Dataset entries
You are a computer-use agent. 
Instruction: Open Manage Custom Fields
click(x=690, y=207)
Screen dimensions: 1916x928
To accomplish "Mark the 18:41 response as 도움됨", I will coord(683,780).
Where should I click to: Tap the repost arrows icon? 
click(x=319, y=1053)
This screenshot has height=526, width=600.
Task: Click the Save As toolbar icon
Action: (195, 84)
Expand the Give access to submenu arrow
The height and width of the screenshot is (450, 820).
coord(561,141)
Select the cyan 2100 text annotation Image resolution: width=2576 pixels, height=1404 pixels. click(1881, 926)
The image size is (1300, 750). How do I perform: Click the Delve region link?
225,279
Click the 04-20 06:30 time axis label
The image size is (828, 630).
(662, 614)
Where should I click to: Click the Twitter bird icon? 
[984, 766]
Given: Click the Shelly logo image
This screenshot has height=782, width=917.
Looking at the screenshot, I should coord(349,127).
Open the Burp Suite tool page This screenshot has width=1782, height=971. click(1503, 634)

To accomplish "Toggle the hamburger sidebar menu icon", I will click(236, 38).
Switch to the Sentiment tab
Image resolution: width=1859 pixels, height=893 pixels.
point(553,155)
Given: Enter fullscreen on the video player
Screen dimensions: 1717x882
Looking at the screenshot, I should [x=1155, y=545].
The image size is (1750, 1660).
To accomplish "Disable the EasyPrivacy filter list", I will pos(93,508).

▶ _WORK TO COMPLETE_: Whenever the word "Given" shows up in a line of the entries, list that line.

▶ _RESULT FOR THIS EXERCISE_:
Given: Click the Shelly logo image
Given: Enter fullscreen on the video player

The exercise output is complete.